ALMA telescope unveils rapid formation of new stars in distant galaxies
Galaxies forming stars at extreme rates nine billion years ago were more efficient than average galaxies today, researchers find.
A galaxy will display a burst of newly-formed stars that shine brighter than the rest. The question astronomers have been asking is whether such starbursts in the early universe were the result of having an overabundant gas supply, or whether galaxies converted gas more efficiently. A new study lead by John Silverman at the Kavli Institute for the Physics and Mathematics of the Universe, used ALMA to study carbon monoxide (CO) gas content in seven starburst galaxies far away.

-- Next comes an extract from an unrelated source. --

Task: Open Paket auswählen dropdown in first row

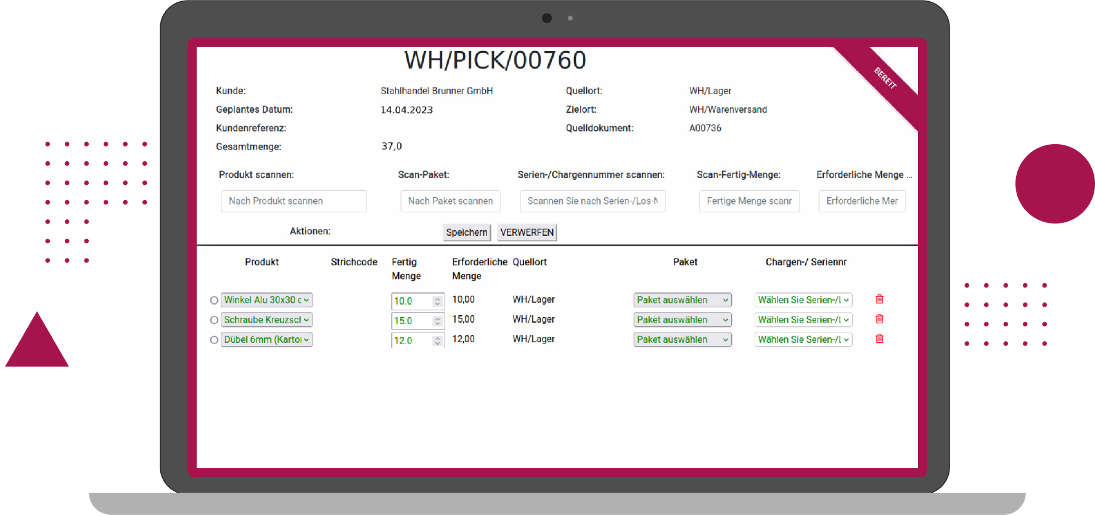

The researchers found the amount of CO-emitting gas was already diminished even though the galaxy continued to form stars at high rates. These observations are similar to those recorded for starburst galaxies near Earth today, but the amount of gas depletion was not quite as rapid as expected. This led researchers to conclude there might be a continuous increase in the efficiency.
This research was published on October 2015 in The Astrophysical Journal Letters.
- ALMA telescope unveils rapid formation of new stars in distant galaxies (ALMA)
- ALMA TELESCOPE UNVEILS RAPID FORMATION OF NEW STARS IN DISTANT GALAXIES (Kavli Institute for the Physics and Mathematics of the Universe)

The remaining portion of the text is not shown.